It's a funny thing though, this obesity epidemic is a more recent phenomena. Maybe if the schools really cared, they'd go back to active, free play recesses and active gym classes for all?

And perhaps the overall culture needs to be changed instead of forcing diet rules on every kid that presupposes the kid is obese to start with and needs a drastic weight loss and aims for that amount of caloric intake.



Are you saying go back to no rules dodge ball. Let the blood and zit juice run.






and there it is right there!

when I went to school we had an hour every day of gym class for the whole school year (9 months), when my daughters went to school they had 1 hour of gym class 3 days a week for 3 months.

people don`t get fat from eating too many calories they get fat from not using enough calories.
if you eat the government recommended calories per day but sit and doing nothing every day you will get fat,if you eat the government recommended calories every day but do a lot of physical activity every day you will lose weight.

there are no 'unhealthy" foods if eaten in moderation and combined with physical activity.
all foods are unhealthy if you pig out and do no physical activity.


Good grief Tardacus, emphasis in response mine and INDEED ^that.
I don't believe any balanced school lunch has been offered to anybody
under 18 n the last quarter century-- because it looks more like a hot
dog injection of mutated animal matter than food.
Where did we go? Right where we let them lure us. into nutritional poverty.

Information provided —
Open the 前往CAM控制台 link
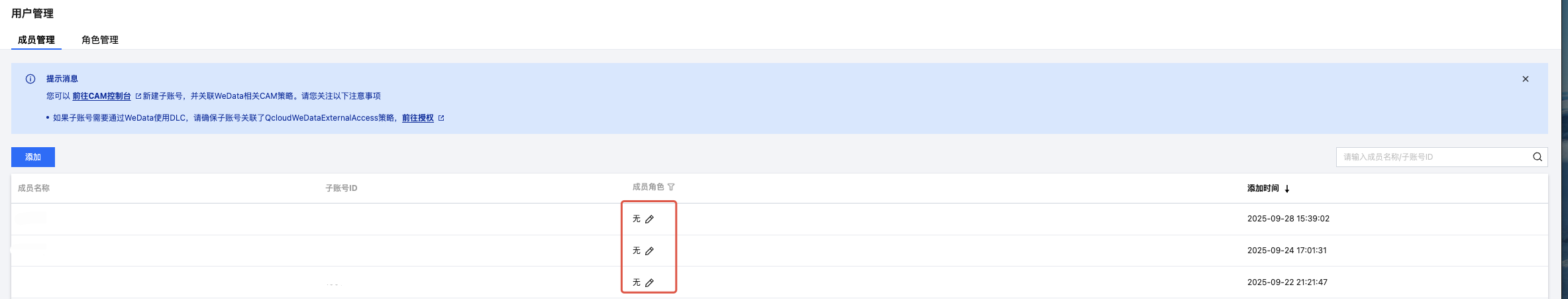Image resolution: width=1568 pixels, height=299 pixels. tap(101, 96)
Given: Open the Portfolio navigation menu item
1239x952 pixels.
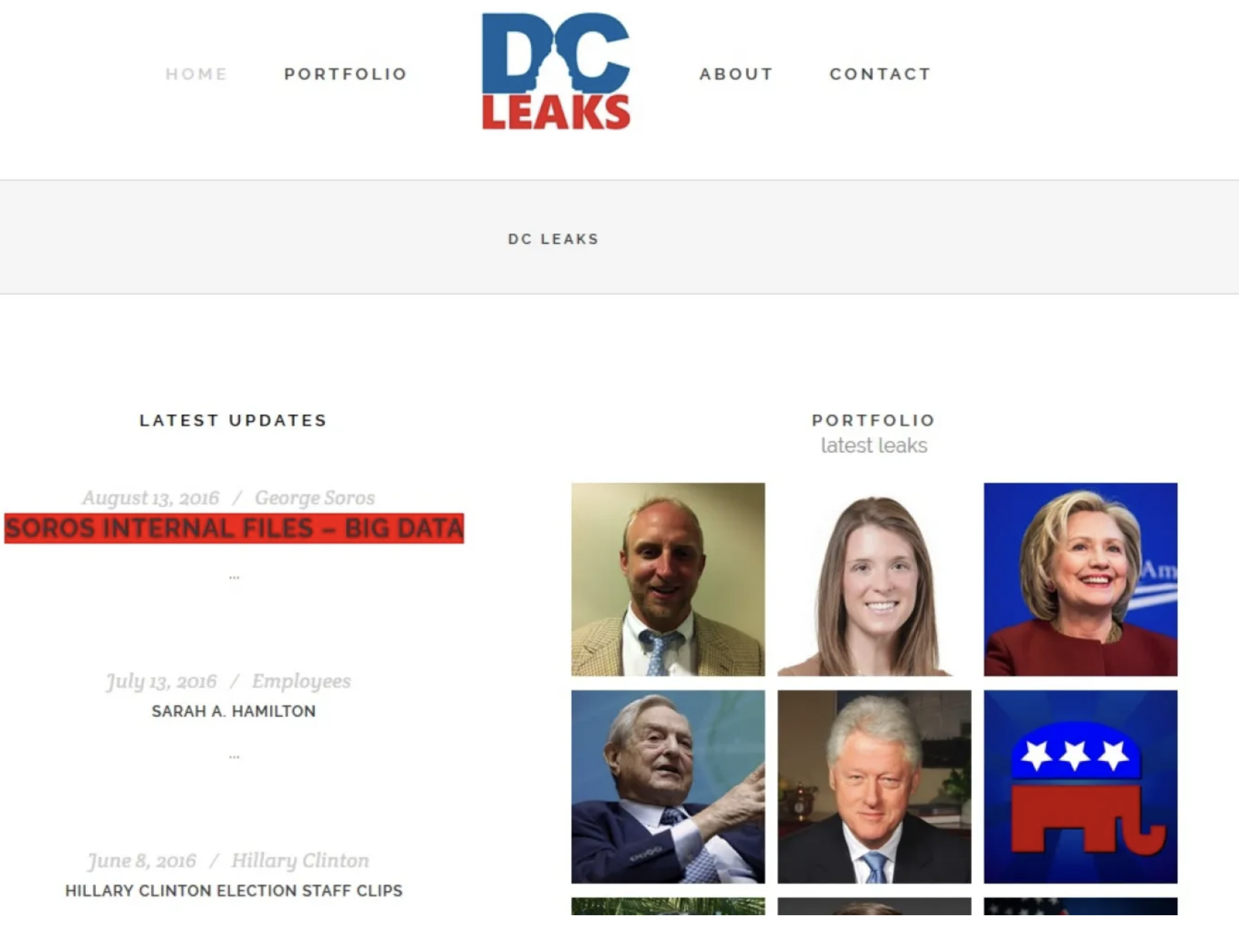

To do — Repeat the entire forum exchange above about gym classes and school lunches word for word, from its first line to its last.

Response —
It's a funny thing though, this obesity epidemic is a more recent phenomena. Maybe if the schools really cared, they'd go back to active, free play recesses and active gym classes for all?

And perhaps the overall culture needs to be changed instead of forcing diet rules on every kid that presupposes the kid is obese to start with and needs a drastic weight loss and aims for that amount of caloric intake.



Are you saying go back to no rules dodge ball. Let the blood and zit juice run.






and there it is right there!

when I went to school we had an hour every day of gym class for the whole school year (9 months), when my daughters went to school they had 1 hour of gym class 3 days a week for 3 months.

people don`t get fat from eating too many calories they get fat from not using enough calories.
if you eat the government recommended calories per day but sit and doing nothing every day you will get fat,if you eat the government recommended calories every day but do a lot of physical activity every day you will lose weight.

there are no 'unhealthy" foods if eaten in moderation and combined with physical activity.
all foods are unhealthy if you pig out and do no physical activity.


Good grief Tardacus, emphasis in response mine and INDEED ^that.
I don't believe any balanced school lunch has been offered to anybody
under 18 n the last quarter century-- because it looks more like a hot
dog injection of mutated animal matter than food.
Where did we go? Right where we let them lure us. into nutritional poverty.